Here's the question: You have an iron rod which is 1 light year in length. You push one end of the rod. How long does it take before the other end moves? The options are:

A: Immediately
B: 1 week
C: 1 year
D: at least 1,000 years.

The "instinctive" answer is to say A - the moment you move one end is the moment the other end moves. And, as you might guess, from the fact that we're being asked to explain it, A is not correct.

To help understand what's happening here, I'd like you to imagine that the rod is not made of iron. I want you to imagine instead that it's made of marshmallow. Yes, that's right - one single marshmallow that's 1 light year tall.

Now imagine what happens when you push one end. Can you visualize it? As you push, the marshmallow rod compresses (squishes) right by where you pushed it.
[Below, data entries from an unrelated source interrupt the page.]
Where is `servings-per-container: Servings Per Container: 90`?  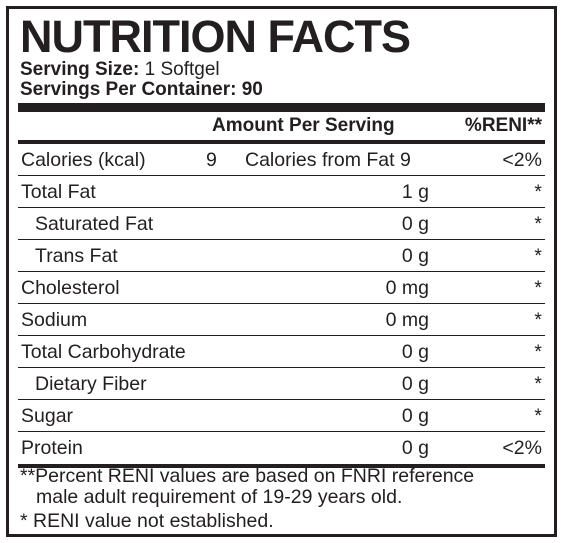 servings-per-container: Servings Per Container: 90 is located at coordinates (142, 90).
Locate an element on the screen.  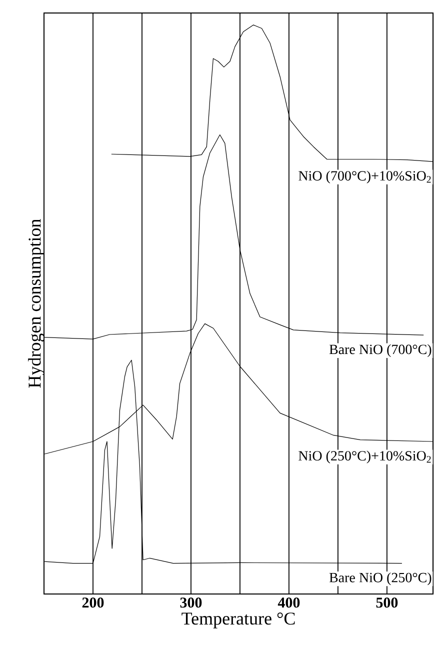
series-label: NiO (700°C)+10%SiO$_{2}$ is located at coordinates (364, 177).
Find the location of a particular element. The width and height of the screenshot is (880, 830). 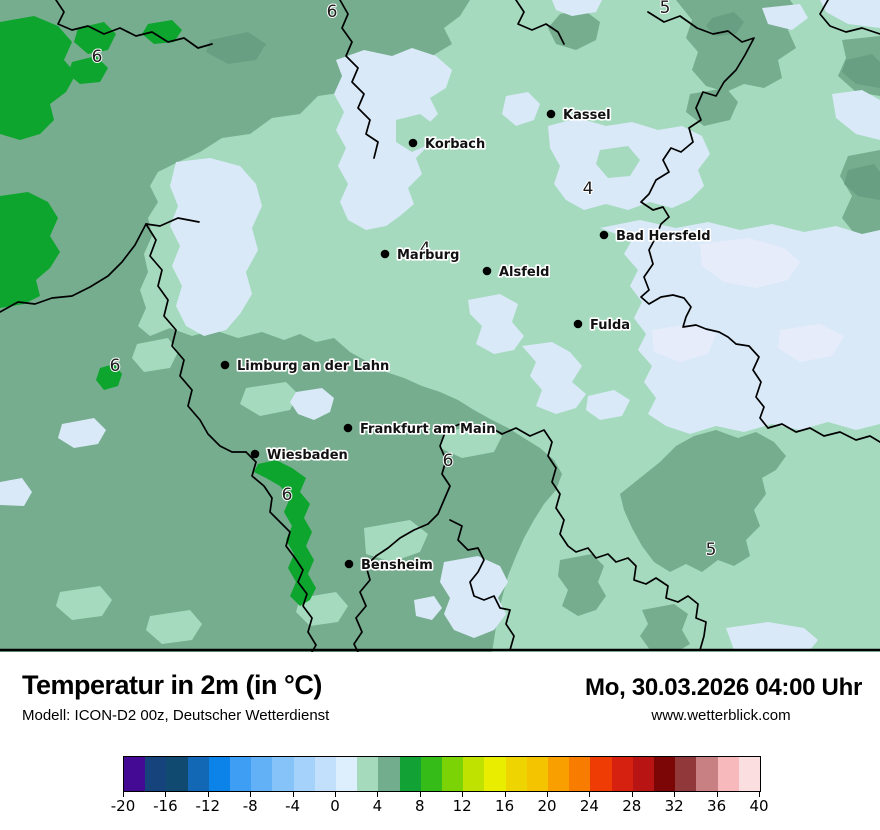

scale-tick-label: 32 is located at coordinates (674, 806).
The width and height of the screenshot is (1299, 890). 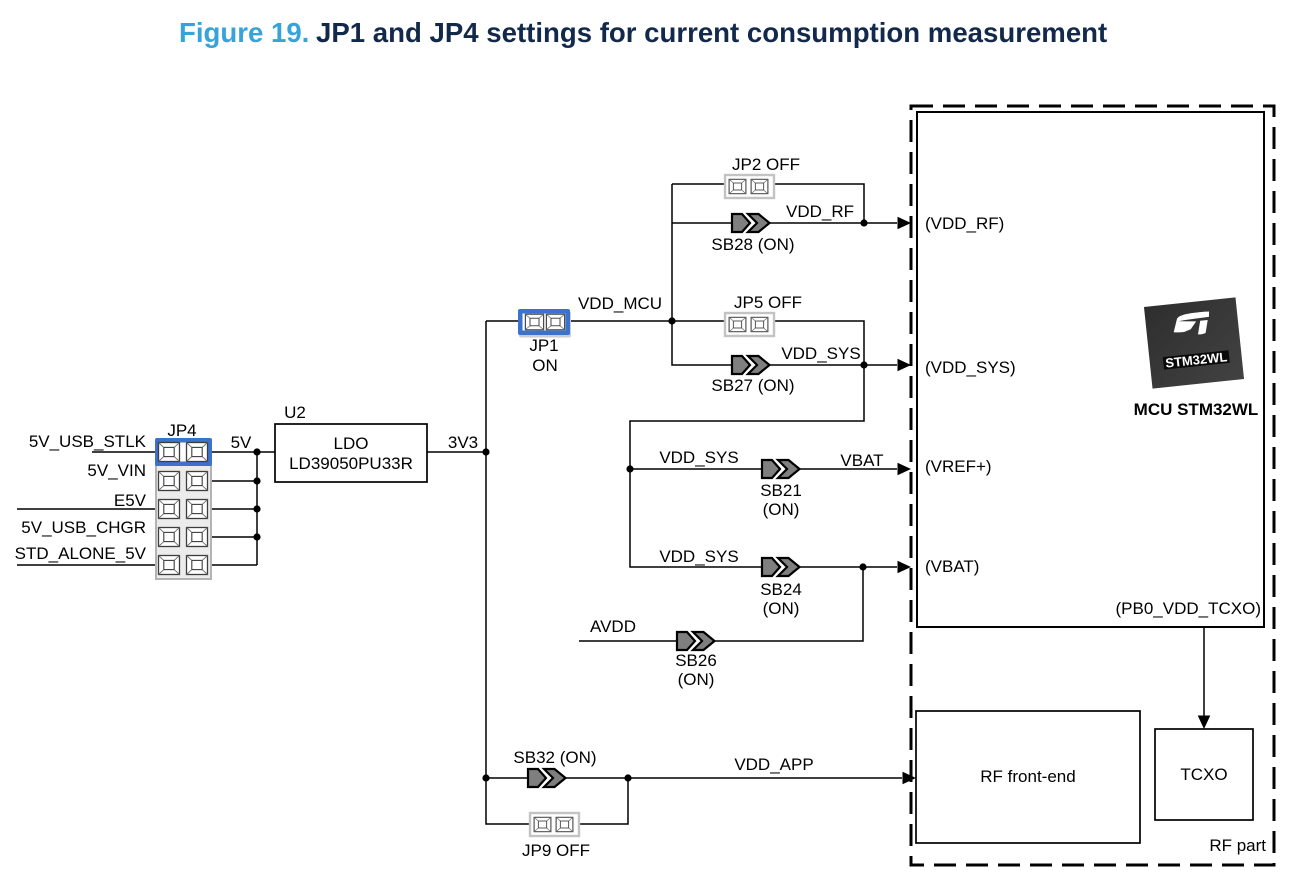 I want to click on svg-text: SB21, so click(x=781, y=490).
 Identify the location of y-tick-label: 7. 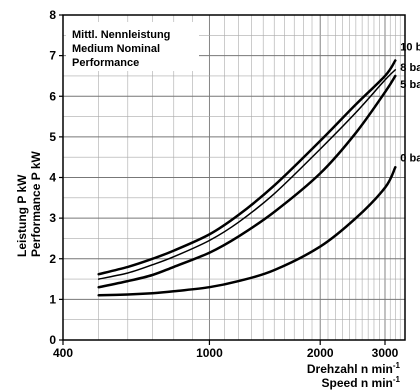
(52, 56).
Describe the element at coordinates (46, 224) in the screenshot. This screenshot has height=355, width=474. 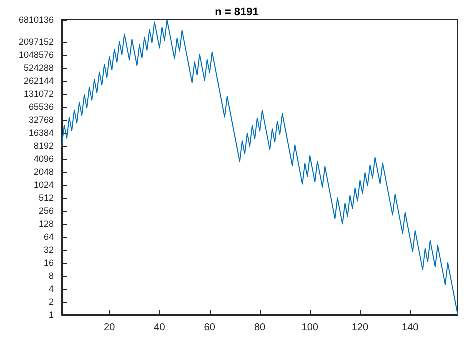
I see `y-tick-label: 128` at that location.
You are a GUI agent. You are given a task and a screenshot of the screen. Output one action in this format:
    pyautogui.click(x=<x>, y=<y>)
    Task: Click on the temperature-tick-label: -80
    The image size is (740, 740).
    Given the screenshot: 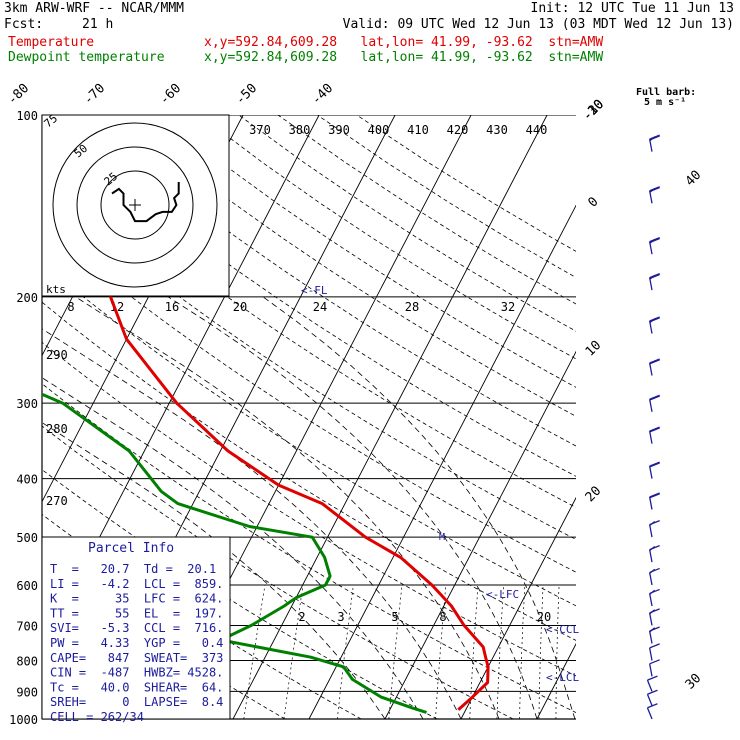 What is the action you would take?
    pyautogui.click(x=18, y=94)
Of course, it won't stay compressed, and since it can't "rebound" to its original position (your hand is in the way, and you're still pushing), the compressed section will decompress by pushing the compression down the length of the rod. In other words, you'll create a wave of compressed marshmallow that will travel the length of the rod.

"Ah, yes," you might say, "but that's marshmallow. A marshmallow is squishy. An iron rod isn't squishy. It's rigid."

Well, yes and no. It's kind of like "The Princess Bride," where Miracle Max concludes that "mostly dead is partly alive." Iron is "mostly rigid," and mostly rigid is partly squishy. It will compress. The motion of the rod is actually a wave of motion, just like with the marshmallow. The other end of your rod will move after you've pushed your end.

How much after? Well, that's a good question. And I don't know the answer. But I do know this: the speed of that wave is significantly slower than the speed of light. And how long does it take light to travel the length of the rod? Since the definition of a "light year" is "the distance light will travel in a year," we can conclude that light takes a year to travel the length of the rod. And therefore, the amount of time it takes for the other end of the rod to move is more than a year. If you look at your possible answers, D is the only one that is more than a year. Therefore, if any of the answers are correct, D must be the one!

It seems counter-intuitive; when you are dealing with much smaller "mostly rigid" objects, it appears to you as though the other end moves simultaneously with the end you pushed. The key is the word "appears." There is actually a tiny, tiny delay, which is so short you couldn't possibly measure it. But when you are dealing with such an astronomical distance (the length of your rod is 63 thousand times the distance from the earth to the sun!), that tiny, tiny delay is suddenly not tiny any more!

Incidentally, I hope you're planning to push very very hard, if you intend to move that rod of yours any significant distance. If we assume that the radius of the rod is 1 centimeter, its mass is about 23 quadrillion kilograms, which would make for a decent sized asteroid, if it wasn't so oddly shaped!